Gleich nach dem Jahreswechsel begann Sellin die zweite Kampagne nach Sichem auszurüsten. Mitte März 1914 traf Sellin wieder in Nablus ein und musste zunächst erneut mit den Grundbesitzern einen Pachtvertrag aushandeln, da der alte bereits ausgelaufen war. Nachdem dies mit Unterstützung aus Beirut gelungen war, stieß Ende März Praschniker hinzu und es konnte mit der Grabung begonnen werden, die schließlich bis Anfang Mai dauerte. In dieser Kampagne wurde schließlich das Stadttor ausgegraben, außerdem konnten erneut Werkzeuge und Waffen, Silberschmuck und Bronzefibeln, lokale und aus Zypern und der Ägäis importierte Keramik geborgen werden.

Planskizze.
Foto: Camillo Praschniker

Ein vorzeitiges Ende

Wieder zurück in Deutschland informierte Sellin die Akademie am 16. Juni 1914, dass nach Abrechnung aller Auslagen noch eine ausreichend große Summe vorhanden sei, um eine weitere ausgiebige Kampagne im Sommer folgen zu lassen und plante im August 1914 wieder ins Heilige Land aufzubrechen. Dazu kam es nicht mehr. Am 28. Juni wurde der österreichische Thronfolger erschossen und Europa begann zum Krieg zu rüsten. Noch am 16. Juli trafen die üblichen Fahrkarten des Österreichischen Lloyd für Sellin und sein Team ein, doch nur zwölf Tage später erklärte Österreich-Ungarn Serbien den Krieg. Der Erste Weltkrieg hatte begonnen.

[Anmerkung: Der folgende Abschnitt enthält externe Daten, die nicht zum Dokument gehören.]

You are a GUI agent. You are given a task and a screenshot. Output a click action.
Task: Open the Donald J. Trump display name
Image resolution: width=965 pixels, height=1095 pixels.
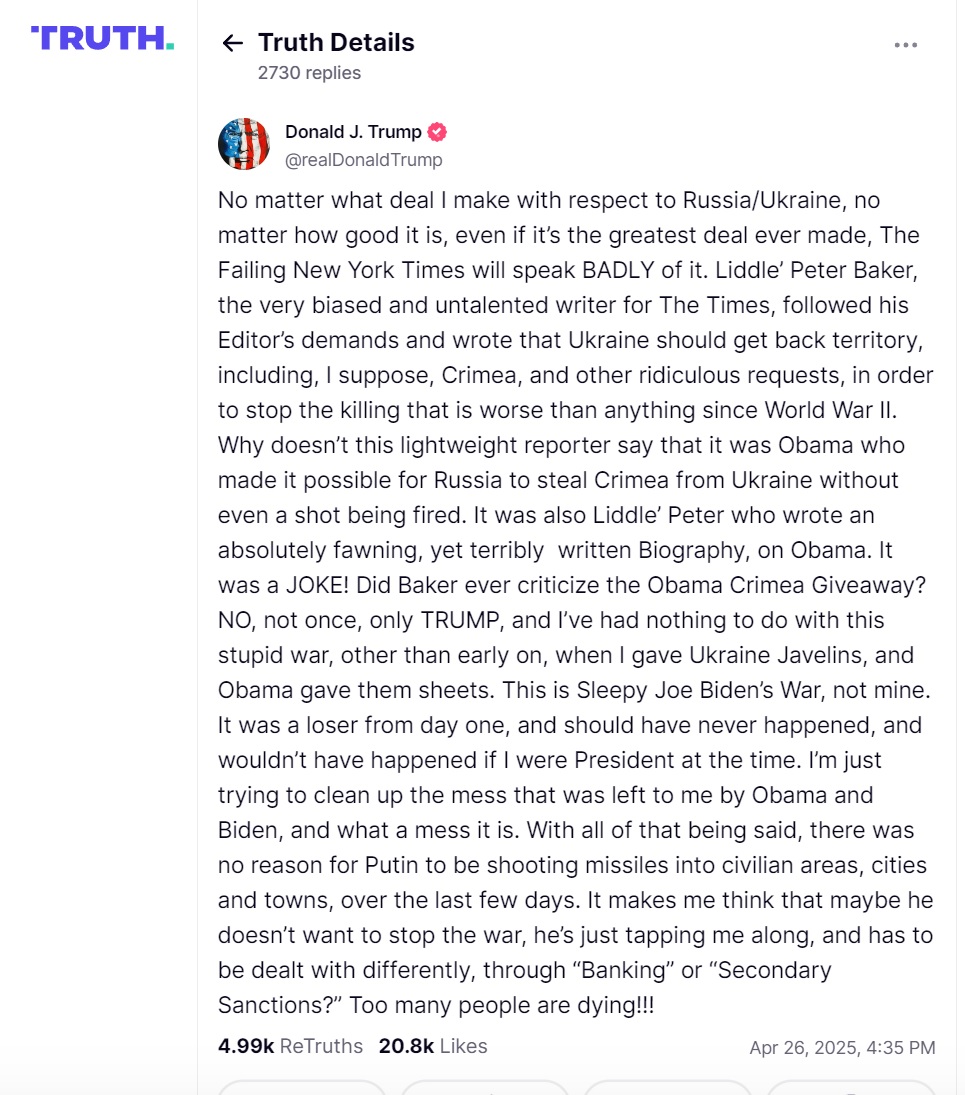(353, 132)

Unter anderen Vorzeichen: Weitere Grabungen in den 1920er- und 1930er-Jahren

Die politische Landschaft Europas und des Nahen Ostens hatte sich nach dem Frieden von Versailles 1919 und dem Vertrag von Sèvres 1920 fundamental geändert. Das deutsche Kaiserreich war der Weimarer Republik gewichen, Wien war nicht mehr Hauptstadt des Habsburgerreiches, sondern der Republik Österreich und das Heilige Land war nicht mehr Teil des Osmanischen Reiches, sondern wurde vom Völkerbundmandat für Palästina verwaltet, welches dem Vereinigten Königreich übertragen wurde. Erst 1926 konnte Sellin erneut in Sichem Grabungen durchführen. Diese fanden nun nicht mehr als österreichisches Unternehmen statt, sondern standen unter der Trägerschaft des Deutschen Archäologischen Instituts (DAI).

Das Ende der deutschen Grabungen

Eine letzte Kampagne konnte der mittlerweile 67-jährige Sellin noch im Jahr 1934 durchführen. In den folgenden Jahren hinderte dann die fehlende Finanzierung die Fortführung der Ausgrabung und als 1939 das notwendige Geld beschafft werden konnte, war es wieder ein Krieg, der Sellins Pläne zunichtemachte. Auch die Publikation der Grabungen wurde schließlich Opfer des Krieges: Sellins Manuskript verbrannte mitsamt mehreren Funden im Herbst 1943, als sein Haus in Berlin Opfer eines Bombenangriffs wurde. Sellin sollte den Zweiten Weltkrieg nur knapp überleben – er starb zum Jahreswechsel 1945/1946 in Epichnellen in Thüringen.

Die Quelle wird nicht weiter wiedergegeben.